> [YOUR OBJECTIVE] Each line below with the string "Arabia" should be copied.

[[ THE DATA, beginning ]]

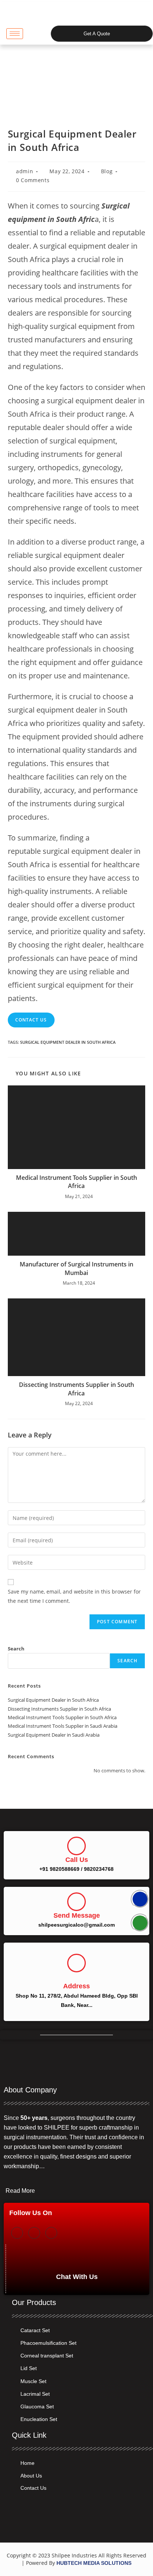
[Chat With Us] (77, 2257)
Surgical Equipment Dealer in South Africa (67, 1042)
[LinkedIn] (51, 2233)
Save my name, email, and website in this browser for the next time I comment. (74, 1596)
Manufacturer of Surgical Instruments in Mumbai (76, 1268)
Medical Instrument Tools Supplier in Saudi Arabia (62, 1726)
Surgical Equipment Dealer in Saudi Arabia (54, 1734)
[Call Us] (76, 1846)
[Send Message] (76, 1901)
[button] (36, 33)
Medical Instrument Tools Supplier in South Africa (76, 1182)
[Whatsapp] (140, 1923)
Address (76, 1986)
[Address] (76, 1963)
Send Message (76, 1915)
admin (24, 171)
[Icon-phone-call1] (140, 1899)
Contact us (31, 1020)
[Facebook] (17, 2233)
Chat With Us (77, 2276)
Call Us (76, 1859)
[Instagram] (34, 2233)
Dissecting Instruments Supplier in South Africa (76, 1389)
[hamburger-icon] (14, 33)
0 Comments (32, 180)
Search (16, 1648)
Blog (107, 171)
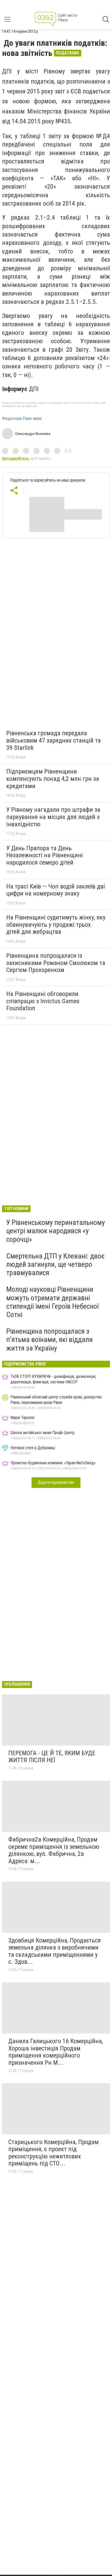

[[ THE DATA, end ]]

> [OUTPUT]
Medical Instrument Tools Supplier in Saudi Arabia (62, 1726)
Surgical Equipment Dealer in Saudi Arabia (54, 1734)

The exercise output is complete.